WHAT YOU WILL DO: Copy the lines from the one containing "This screenshot has width=1126, height=577." through the end of the items, leaving the pictures out of your copy.

[Records of locating words and elements]
┄┄┄┄┄┄┄┄┄┄

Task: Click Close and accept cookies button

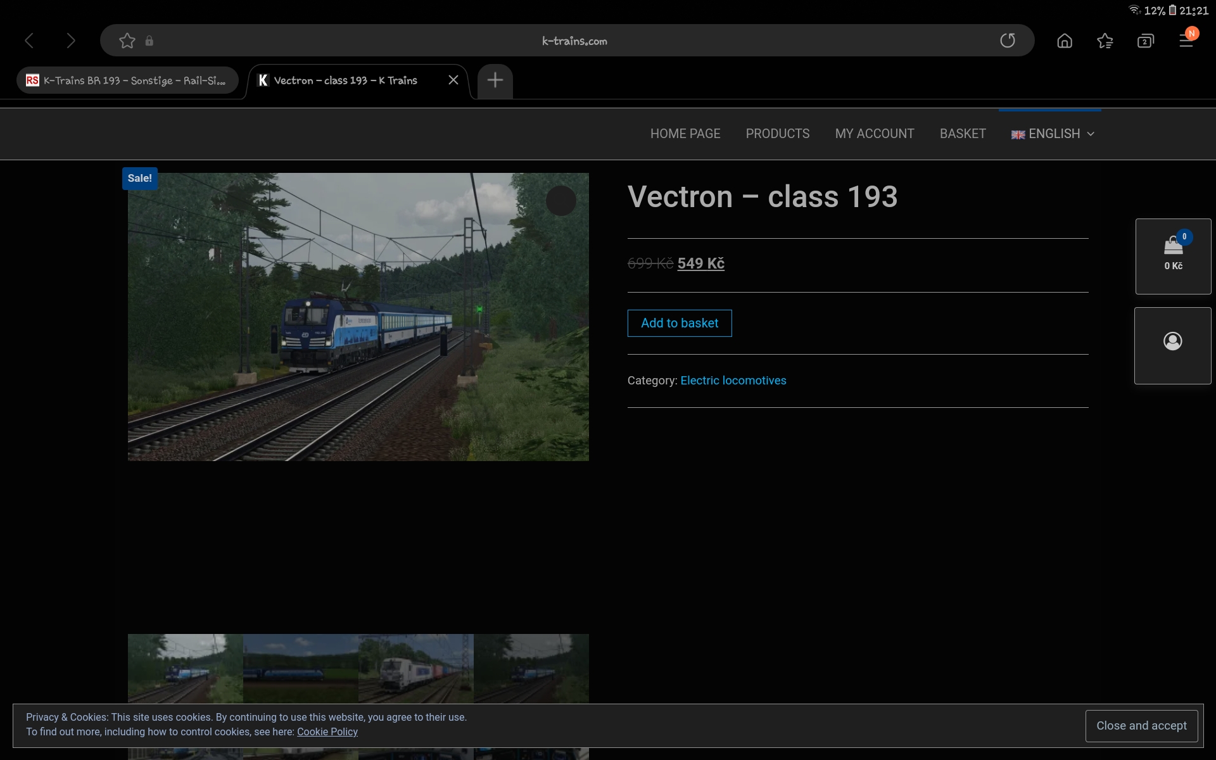Action: tap(1141, 726)
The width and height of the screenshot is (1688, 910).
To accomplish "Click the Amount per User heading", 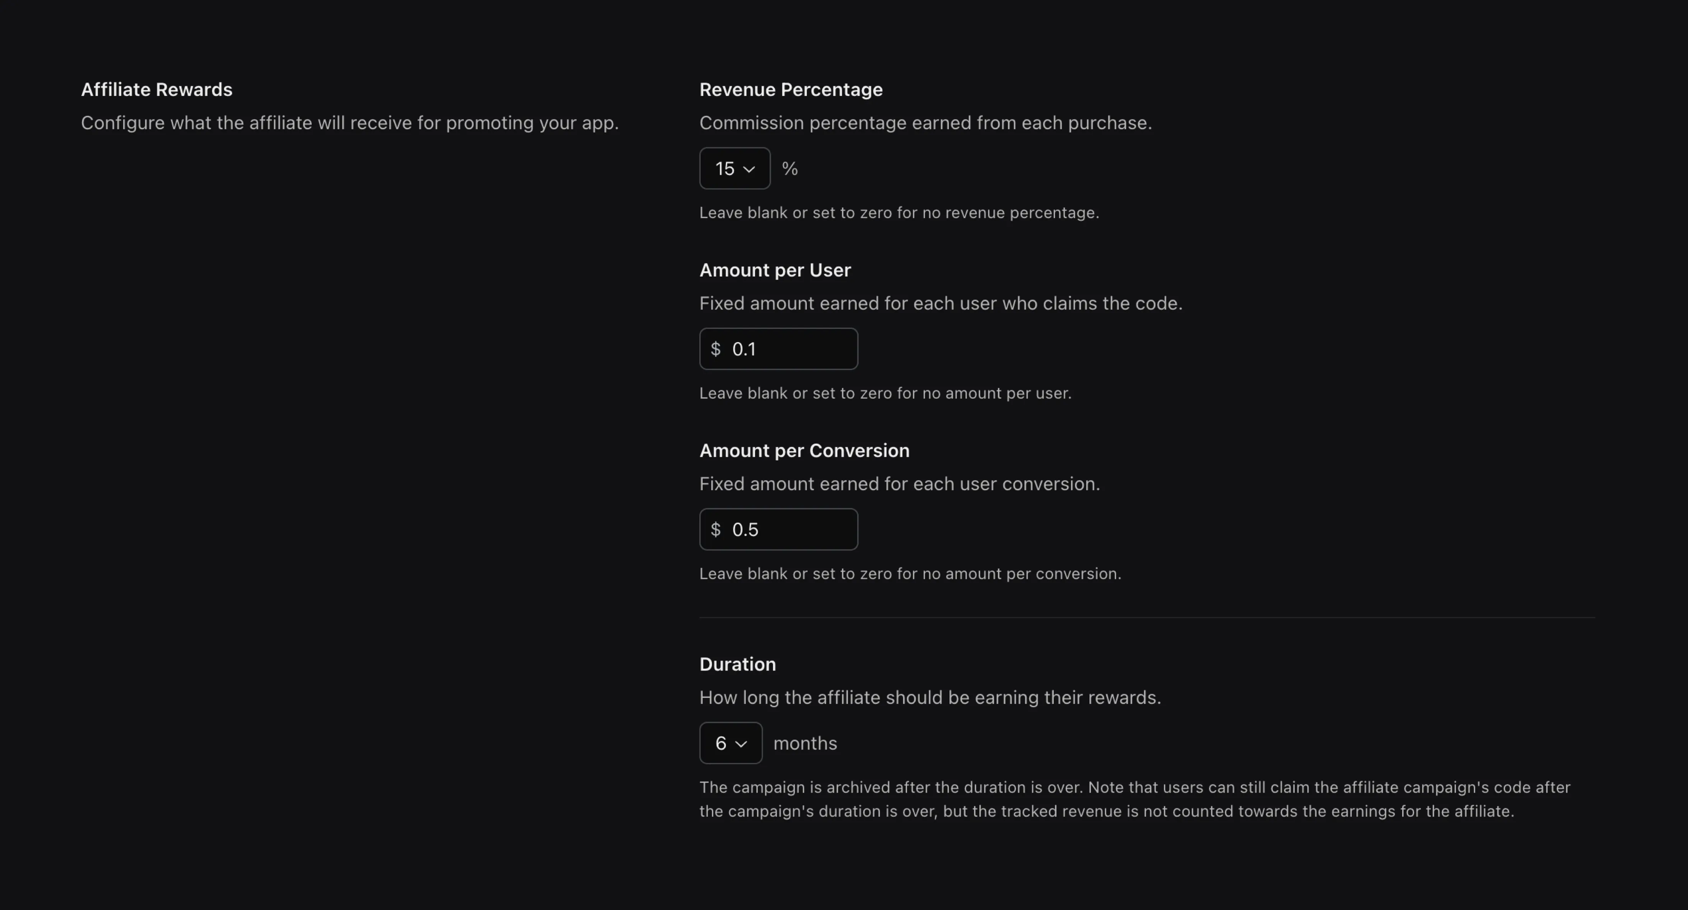I will [775, 270].
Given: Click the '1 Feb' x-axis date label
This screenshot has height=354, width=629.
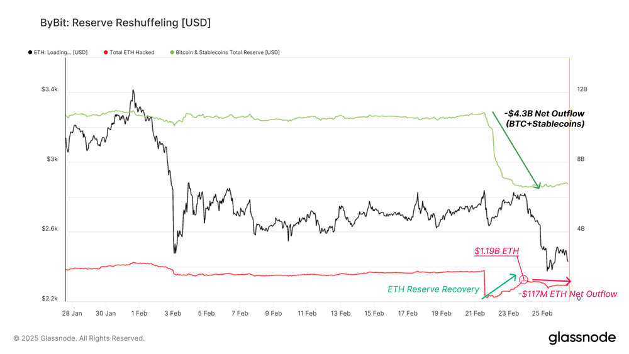Looking at the screenshot, I should click(139, 313).
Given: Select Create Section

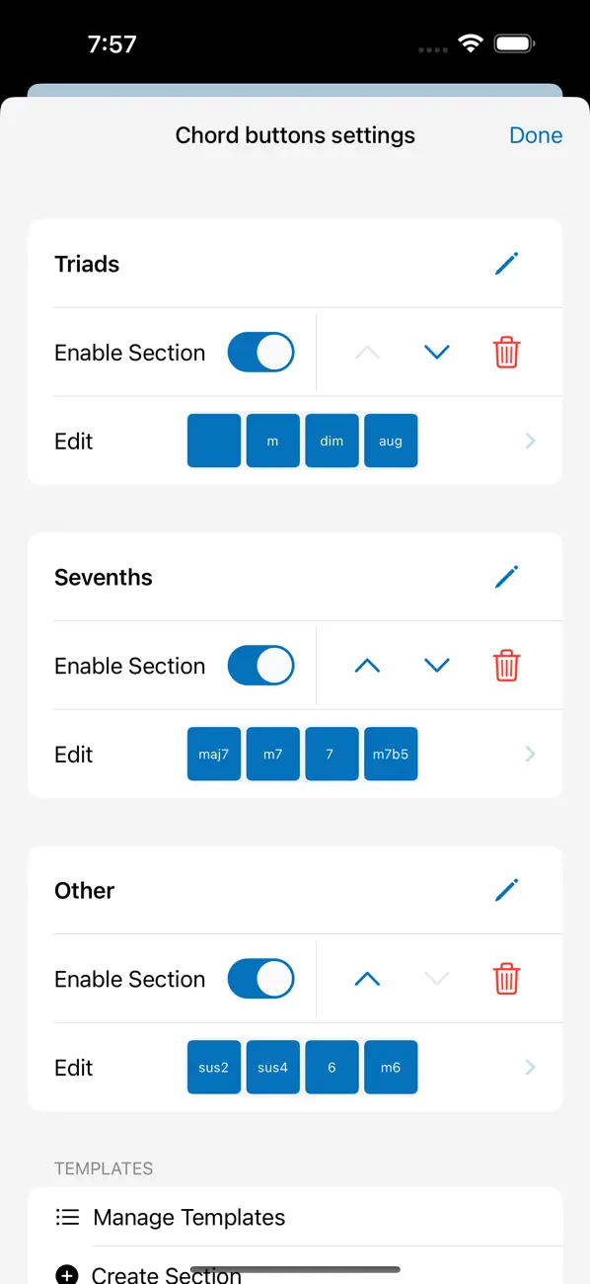Looking at the screenshot, I should pos(166,1274).
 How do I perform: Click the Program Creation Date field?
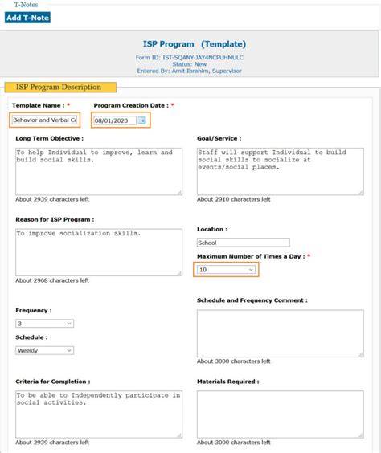pyautogui.click(x=115, y=120)
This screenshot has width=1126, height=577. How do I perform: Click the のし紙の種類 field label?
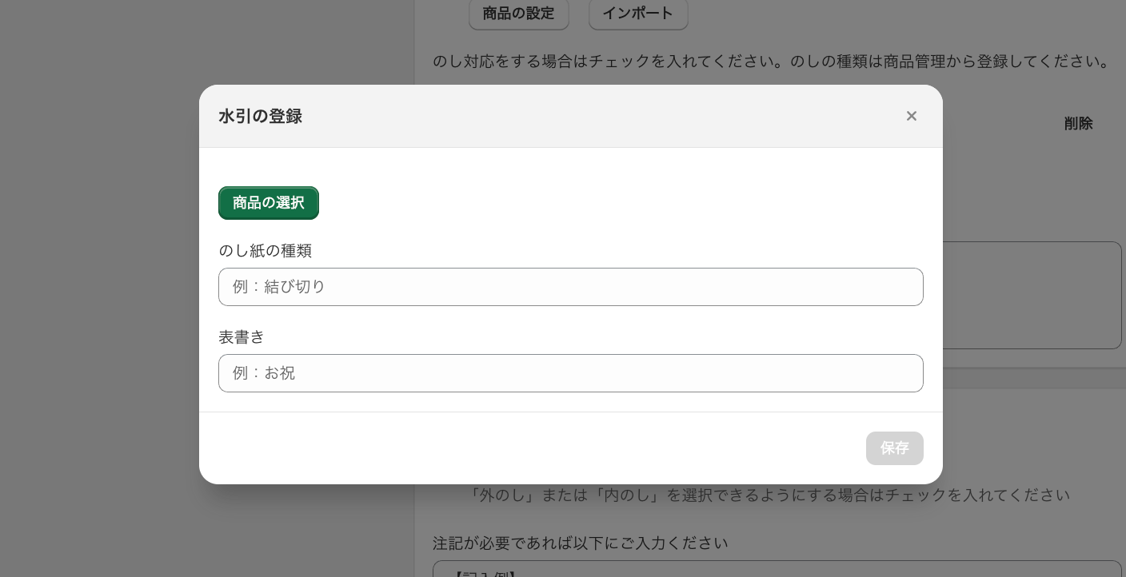[x=265, y=251]
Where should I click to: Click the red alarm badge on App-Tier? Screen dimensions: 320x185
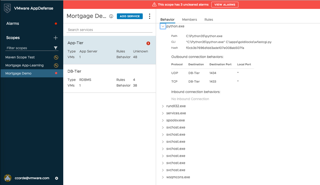click(148, 43)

┄┄┄┄┄┄┄┄┄┄

IN RESPONSE:
This screenshot has width=1126, height=577. How do I perform: Click the のし紙の種類 field label?
[x=265, y=251]
Where should I click to: Click the red alarm badge on App-Tier? Screen dimensions: 320x185
click(148, 43)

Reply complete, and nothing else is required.